Moscow: The doomsday scenario of Soviet nukes
falling into the hands of rogue states or terrorists has, as
far as is known, remained fiction, thanks to a massive
US-Russian effort to lock the weaponry up safely after the
Soviet Union fell apart.

The vast nuclear arsenal, scattered among several newly
independent nations, was secured because Russian military
officers acted with professionalism and honesty, Moscow and
Washington shared clear priorities, and the US taxpayer
coughed up billions of dollars, former top officials who dealt
with the Soviet nuclear legacy say.

Even so, as the world marks the 20th anniversary of the
Soviet demise at the end of 1991, occasional doubts surface
about whether the system was airtight. There`s the Russian
scientist who perhaps went to work for Iran`s nuclear
programme, an old claim that portable nuclear devices went
astray, the seizures of smuggled fissile material in the
1990s.

But difficult though it is to prove a nuclear negative,
US and Russian officials insist in interviews that the fears of the 1990s have not become a
reality, even though the challenges of safeguarding Soviet
nukes were daunting at the time.

"Twenty years on it`s pretty hard to believe that not a
single nuclear weapon has shown up loose," said Graham
Allison, who played a key role in the effort as an assistant
secretary of defence under President Bill Clinton and now
heads Harvard`s Belfer Centre for Science and International
Affairs.

A quick US-sponsored deal had Belarus, Ukraine and
Kazakhstan handing all their nukes over to Russia, and
American cash helped safeguard the weapons at a time when the
new governments couldn`t even afford to pay military wages on
time. Additional US incentives offered jobs to disgruntled
nuclear scientists from the former Soviet Union, many of whom
were courted by nations like Iran.

There have been gnawing fears that a few Soviet nukes
still might have gone missing, but experts with inside
knowledge say that if it were true the world would already
know.

"If somebody or a terrorist group got hold of a nuclear
weapon, they would probably use it as quickly as possible,"
said Steven Pifer, who served as US ambassador to Ukraine,
held other senior State Department posts and is now director
of the Brookings Institute`s Arms Control Initiative.

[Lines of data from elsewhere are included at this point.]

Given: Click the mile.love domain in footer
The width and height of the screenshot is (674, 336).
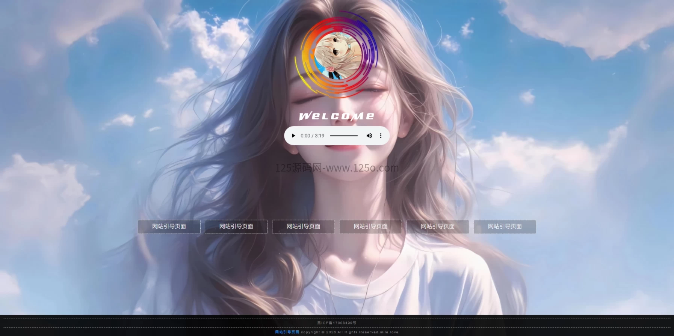Looking at the screenshot, I should pos(389,332).
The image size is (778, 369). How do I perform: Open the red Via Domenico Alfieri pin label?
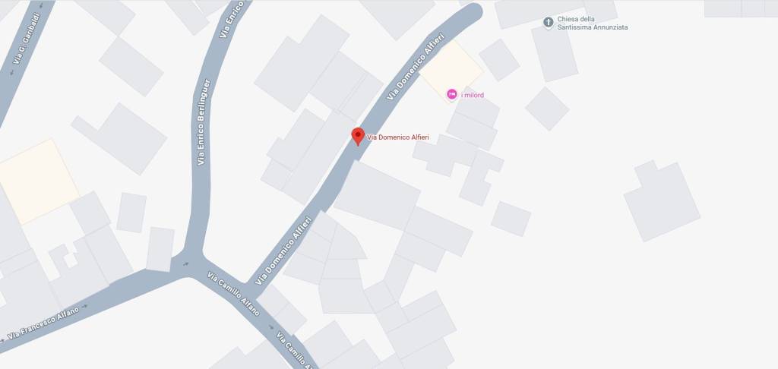click(398, 137)
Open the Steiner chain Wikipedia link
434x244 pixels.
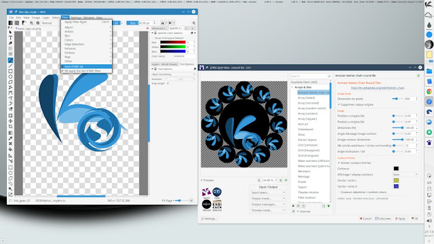pyautogui.click(x=378, y=88)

"So the fact that you haven`t seen a nuclear detonation
... reflects the fact that the nuclear weapons have been
maintained in a secure way."

That was no mean achievement given the enormous
proliferation risks posed by the Soviet breakup.

The economic meltdown of the early 1990s forced many
officers of the once-proud Soviet Army to moonlight as
security guards or even cab drivers and with the wars and
ethnic clashes triggered by the Soviet collapse came strong
incentives to steal weapons for the black market.